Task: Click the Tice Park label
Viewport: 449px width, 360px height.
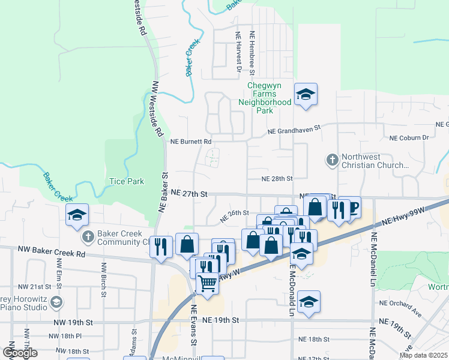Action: point(126,181)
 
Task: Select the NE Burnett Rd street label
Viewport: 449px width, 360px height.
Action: point(191,142)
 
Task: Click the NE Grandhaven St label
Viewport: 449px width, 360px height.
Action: point(295,129)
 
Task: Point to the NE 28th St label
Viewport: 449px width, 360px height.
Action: point(277,179)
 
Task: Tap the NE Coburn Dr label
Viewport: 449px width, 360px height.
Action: point(409,137)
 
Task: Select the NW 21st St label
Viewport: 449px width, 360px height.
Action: point(31,287)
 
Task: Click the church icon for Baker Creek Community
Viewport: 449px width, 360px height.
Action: point(88,236)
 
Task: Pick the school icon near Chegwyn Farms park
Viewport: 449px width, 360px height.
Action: point(306,94)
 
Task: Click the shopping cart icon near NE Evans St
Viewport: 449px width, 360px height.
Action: point(207,282)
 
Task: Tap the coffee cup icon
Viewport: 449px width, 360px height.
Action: point(352,208)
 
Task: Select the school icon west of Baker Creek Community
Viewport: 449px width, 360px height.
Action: point(77,215)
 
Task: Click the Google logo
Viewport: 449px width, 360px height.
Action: point(20,353)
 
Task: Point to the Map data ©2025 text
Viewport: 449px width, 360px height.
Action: point(423,355)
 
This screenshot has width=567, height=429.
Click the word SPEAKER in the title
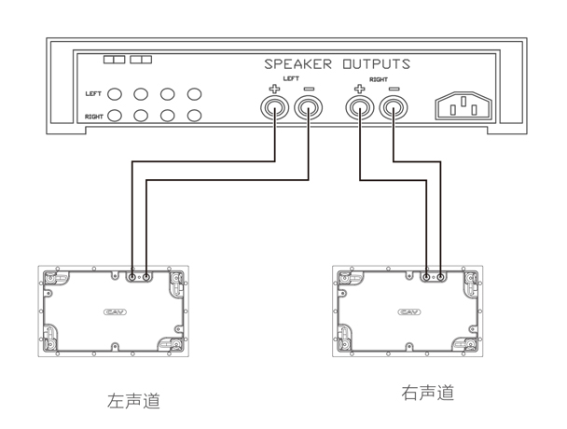pyautogui.click(x=298, y=65)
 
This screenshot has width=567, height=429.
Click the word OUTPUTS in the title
pyautogui.click(x=373, y=65)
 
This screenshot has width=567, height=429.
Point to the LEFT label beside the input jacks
pyautogui.click(x=92, y=94)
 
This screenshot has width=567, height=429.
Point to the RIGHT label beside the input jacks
pyautogui.click(x=93, y=117)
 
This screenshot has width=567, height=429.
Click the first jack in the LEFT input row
pyautogui.click(x=116, y=94)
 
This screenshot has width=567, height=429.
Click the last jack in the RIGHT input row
pyautogui.click(x=194, y=117)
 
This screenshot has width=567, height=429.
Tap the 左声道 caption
pyautogui.click(x=133, y=401)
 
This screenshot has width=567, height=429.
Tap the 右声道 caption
pyautogui.click(x=428, y=393)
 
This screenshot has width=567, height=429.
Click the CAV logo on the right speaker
pyautogui.click(x=408, y=311)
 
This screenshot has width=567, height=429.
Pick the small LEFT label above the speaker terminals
pyautogui.click(x=291, y=81)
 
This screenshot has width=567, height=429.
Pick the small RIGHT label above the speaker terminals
pyautogui.click(x=378, y=81)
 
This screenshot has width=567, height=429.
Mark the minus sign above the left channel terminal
pyautogui.click(x=308, y=90)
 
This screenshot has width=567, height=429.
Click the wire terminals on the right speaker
pyautogui.click(x=432, y=277)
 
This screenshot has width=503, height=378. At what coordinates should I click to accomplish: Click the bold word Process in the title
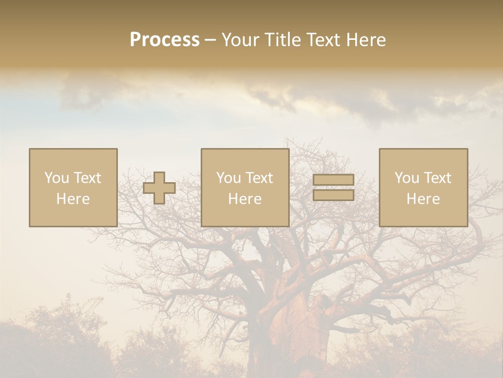165,40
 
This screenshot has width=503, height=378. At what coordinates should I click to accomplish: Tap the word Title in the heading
281,40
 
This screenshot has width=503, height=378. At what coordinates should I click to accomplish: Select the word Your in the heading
240,40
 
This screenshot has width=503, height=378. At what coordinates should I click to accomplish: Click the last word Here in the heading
366,40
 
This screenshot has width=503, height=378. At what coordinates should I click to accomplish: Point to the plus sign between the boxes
159,188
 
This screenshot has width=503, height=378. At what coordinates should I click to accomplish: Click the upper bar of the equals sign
334,180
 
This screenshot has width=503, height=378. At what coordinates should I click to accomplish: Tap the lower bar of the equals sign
334,195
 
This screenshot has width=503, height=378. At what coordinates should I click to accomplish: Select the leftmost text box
73,187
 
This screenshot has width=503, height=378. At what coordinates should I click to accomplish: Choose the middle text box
245,187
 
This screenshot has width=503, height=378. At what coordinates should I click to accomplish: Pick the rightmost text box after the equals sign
423,187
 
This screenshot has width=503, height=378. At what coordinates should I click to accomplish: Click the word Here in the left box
73,199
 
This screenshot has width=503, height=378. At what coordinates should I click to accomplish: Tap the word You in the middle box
228,178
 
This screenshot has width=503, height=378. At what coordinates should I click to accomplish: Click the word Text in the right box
438,178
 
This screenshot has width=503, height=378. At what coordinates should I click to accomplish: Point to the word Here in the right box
423,199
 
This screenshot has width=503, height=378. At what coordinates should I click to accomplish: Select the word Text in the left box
88,178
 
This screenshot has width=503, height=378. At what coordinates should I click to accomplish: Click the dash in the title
210,40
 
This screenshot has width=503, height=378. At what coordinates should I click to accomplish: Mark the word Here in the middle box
245,199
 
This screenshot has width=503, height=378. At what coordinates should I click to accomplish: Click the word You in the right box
407,178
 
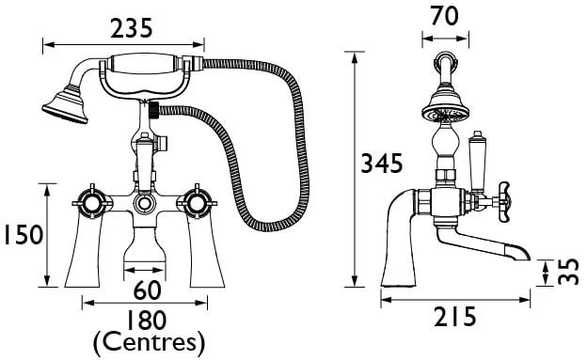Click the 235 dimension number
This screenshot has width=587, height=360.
[x=132, y=28]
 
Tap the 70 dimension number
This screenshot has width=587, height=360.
[x=444, y=16]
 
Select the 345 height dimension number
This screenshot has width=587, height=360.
[x=382, y=163]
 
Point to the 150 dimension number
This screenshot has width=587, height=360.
[x=24, y=235]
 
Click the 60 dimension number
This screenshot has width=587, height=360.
[x=147, y=290]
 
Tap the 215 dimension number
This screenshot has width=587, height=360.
[x=455, y=317]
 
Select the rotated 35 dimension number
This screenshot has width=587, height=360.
[x=568, y=272]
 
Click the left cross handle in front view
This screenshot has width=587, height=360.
[x=92, y=203]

+ + + + + + +

_WRITTEN PROBLEM:_
Repeat all the rows above word for word, without the pictures.

_FINISHED EXERCISE:_
Task: Click the Tice Park label
Viewport: 449px width, 360px height.
Action: point(126,181)
 
Task: Select the NE Burnett Rd street label
Viewport: 449px width, 360px height.
Action: point(191,142)
 
Task: Click the NE Grandhaven St label
Viewport: 449px width, 360px height.
Action: point(295,129)
 
Task: Point to the NE 28th St label
Viewport: 449px width, 360px height.
Action: point(277,179)
 
Task: Tap the NE Coburn Dr label
Viewport: 449px width, 360px height.
Action: point(409,137)
 
Task: Select the NW 21st St label
Viewport: 449px width, 360px height.
Action: point(31,287)
 
Task: Click the church icon for Baker Creek Community
Viewport: 449px width, 360px height.
Action: point(88,236)
 
Task: Pick the school icon near Chegwyn Farms park
Viewport: 449px width, 360px height.
Action: point(306,94)
 
Task: Click the shopping cart icon near NE Evans St
Viewport: 449px width, 360px height.
Action: point(207,282)
 
Task: Tap the coffee cup icon
Viewport: 449px width, 360px height.
Action: point(352,208)
 
Task: Select the school icon west of Baker Creek Community
Viewport: 449px width, 360px height.
Action: point(77,215)
 
Task: Click the Google logo
Viewport: 449px width, 360px height.
Action: point(20,353)
 
Task: Point to the Map data ©2025 text
Viewport: 449px width, 360px height.
Action: point(423,355)
 
This screenshot has width=567, height=429.
Click the word SPEAKER in the title
pyautogui.click(x=298, y=65)
 
This screenshot has width=567, height=429.
Click the word OUTPUTS in the title
pyautogui.click(x=373, y=65)
 
This screenshot has width=567, height=429.
Point to the LEFT label beside the input jacks
pyautogui.click(x=92, y=94)
 
This screenshot has width=567, height=429.
Point to the RIGHT label beside the input jacks
pyautogui.click(x=93, y=117)
 
This screenshot has width=567, height=429.
Click the first jack in the LEFT input row
pyautogui.click(x=116, y=94)
 
This screenshot has width=567, height=429.
Click the last jack in the RIGHT input row
pyautogui.click(x=194, y=117)
 
This screenshot has width=567, height=429.
Tap the 左声道 caption
pyautogui.click(x=133, y=401)
 
This screenshot has width=567, height=429.
Tap the 右声道 caption
pyautogui.click(x=428, y=393)
 
This screenshot has width=567, height=429.
Click the CAV logo on the right speaker
pyautogui.click(x=408, y=311)
 
This screenshot has width=567, height=429.
Pick the small LEFT label above the speaker terminals
pyautogui.click(x=291, y=81)
 
This screenshot has width=567, height=429.
Pick the small RIGHT label above the speaker terminals
pyautogui.click(x=378, y=81)
 
This screenshot has width=567, height=429.
Mark the minus sign above the left channel terminal
pyautogui.click(x=308, y=90)
 
This screenshot has width=567, height=429.
Click the wire terminals on the right speaker
pyautogui.click(x=432, y=277)
 
This screenshot has width=503, height=378. At what coordinates should I click to accomplish: Click the bold word Process in the title
165,40
 
This screenshot has width=503, height=378. At what coordinates should I click to accomplish: Tap the word Title in the heading
281,40
 
This screenshot has width=503, height=378. At what coordinates should I click to accomplish: Select the word Your in the heading
240,40
 
This screenshot has width=503, height=378. At what coordinates should I click to accomplish: Click the last word Here in the heading
366,40
 
This screenshot has width=503, height=378. At what coordinates should I click to accomplish: Point to the plus sign between the boxes
159,188
 
This screenshot has width=503, height=378. At what coordinates should I click to accomplish: Click the upper bar of the equals sign
334,180
 
This screenshot has width=503, height=378. At what coordinates should I click to accomplish: Tap the lower bar of the equals sign
334,195
 
This screenshot has width=503, height=378. At what coordinates should I click to accomplish: Select the leftmost text box
73,187
 
This screenshot has width=503, height=378. At what coordinates should I click to accomplish: Choose the middle text box
245,187
 
This screenshot has width=503, height=378. At what coordinates should I click to accomplish: Pick the rightmost text box after the equals sign
423,187
 
This screenshot has width=503, height=378. At what coordinates should I click to accomplish: Click the word Here in the left box
73,199
 
This screenshot has width=503, height=378. At what coordinates should I click to accomplish: Tap the word You in the middle box
228,178
 
This screenshot has width=503, height=378. At what coordinates should I click to accomplish: Click the word Text in the right box
438,178
 
This screenshot has width=503, height=378. At what coordinates should I click to accomplish: Point to the word Here in the right box
423,199
 
This screenshot has width=503, height=378. At what coordinates should I click to accomplish: Select the word Text in the left box
88,178
 
This screenshot has width=503, height=378. At what coordinates should I click to accomplish: Click the dash in the title
210,40
 
This screenshot has width=503, height=378. At what coordinates should I click to accomplish: Mark the word Here in the middle box
245,199
 
This screenshot has width=503, height=378. At what coordinates should I click to accomplish: Click the word You in the right box
407,178
 
Click the 235 dimension number
This screenshot has width=587, height=360.
[x=132, y=28]
 
Tap the 70 dimension number
This screenshot has width=587, height=360.
[x=444, y=16]
 
Select the 345 height dimension number
This screenshot has width=587, height=360.
[x=382, y=163]
 
Point to the 150 dimension number
This screenshot has width=587, height=360.
[x=24, y=235]
 
Click the 60 dimension number
This screenshot has width=587, height=360.
[x=147, y=290]
 
Tap the 215 dimension number
This screenshot has width=587, height=360.
[x=455, y=317]
 
Select the rotated 35 dimension number
This screenshot has width=587, height=360.
[x=568, y=272]
 
Click the left cross handle in front view
This screenshot has width=587, height=360.
[x=92, y=203]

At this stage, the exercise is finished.